This post is written by dancemaker and Dance Block-er Emily Craver.
The Little Streams is a dance company comprised of freelance performers who rehearse as sporadically as they perform. A steady stream of generous and beautiful souls make up The Little Streams. We are grateful for Dance Block, Fourth Arts Block(FAB)’s inexpensive and lovely rehearsal space rental program, open at the odd hours when we magically can all get together to dance and share ideas.
About two weeks ago, FAB provided a truly unique and heart-warming experience: Nadia (FAB’s Director of Programs) asked whether it was alright for a television crew to be a part of our rehearsal. Never one to shy away from cameras, a usual rehearsal for The Little Streams generally looks like a babbling brook of excitable and energetic performers and I was excited to incorporate whatever wonders this camera crew would incite. Preparing for our show at Built on Stilts, this particular rehearsal day was a mix of playing with material and seeing what direction the piece wants to head. We were in that delicious zone of still being able to be inspired from outside sources. And inspired we were.
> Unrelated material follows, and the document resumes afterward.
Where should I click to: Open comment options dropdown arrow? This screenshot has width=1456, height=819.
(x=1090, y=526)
In walks a lovely crew of Taiwanese filmmakers with Andrew and Lin, the two hosts of the Taiwan Public Television Service show From Hear to There. Immediately, I felt the warmth and curiosity radiating from the crew. Andrew, a fellow Massachusettsian, translates for Lin, who speaks little English and is visually impaired. The language barrier felt non-existent, for Lin was an expressive mover.
The current project for The Little Streams revolves around those daily rituals that keep our day-to-day comfortable and sustainable: those comforting actions that often have no rhyme or reason but have culturally/socially/personally become an essential part of one’s life. Each dancer created a small gestural phrase around that prompt. I then lead Lin around to each dancer and watched as he was able to feel their movement and translate it beautifully into his own body. The level of accuracy and the way he was able to embody the movement with no visual cues inspired all of us. As a dancer, I rely heavily on my vision and constantly seek inspiration and feedback as to how I should dance. One of the greatest things that happened during our collaborative rehearsal with the From Hear to There crew was that Lin and I performed a sightless duet in which I was blindfolded.
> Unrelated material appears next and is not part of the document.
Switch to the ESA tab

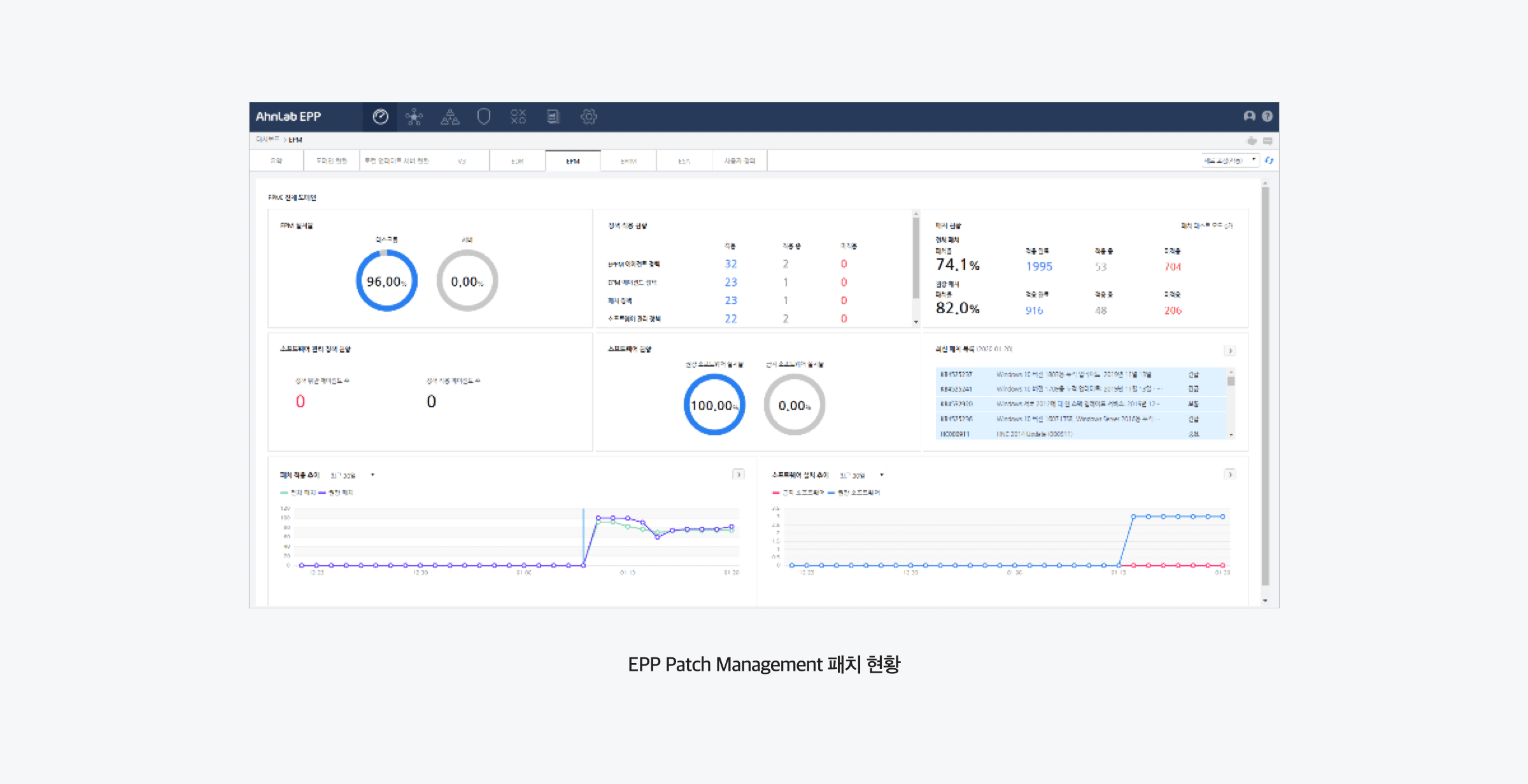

The amazing way that dance makes me feel was exemplified and magnified by this duet with Lin. The connection between two strangers strengthtens through touch and even more through fluid partnered movement. Although I could not see what Lin was doing, I felt extremely close and emotionally a part of his movement. Although I could not see the steps, I felt inspired by the rhythm of our collective breath and pulse. One does not need sight to feel such kinship with another. One does not need language to emotionally connect. It is ever more important in this world to acknowledge and be reminded of that. Stronger bonds can be made through movement, through joy, and through love.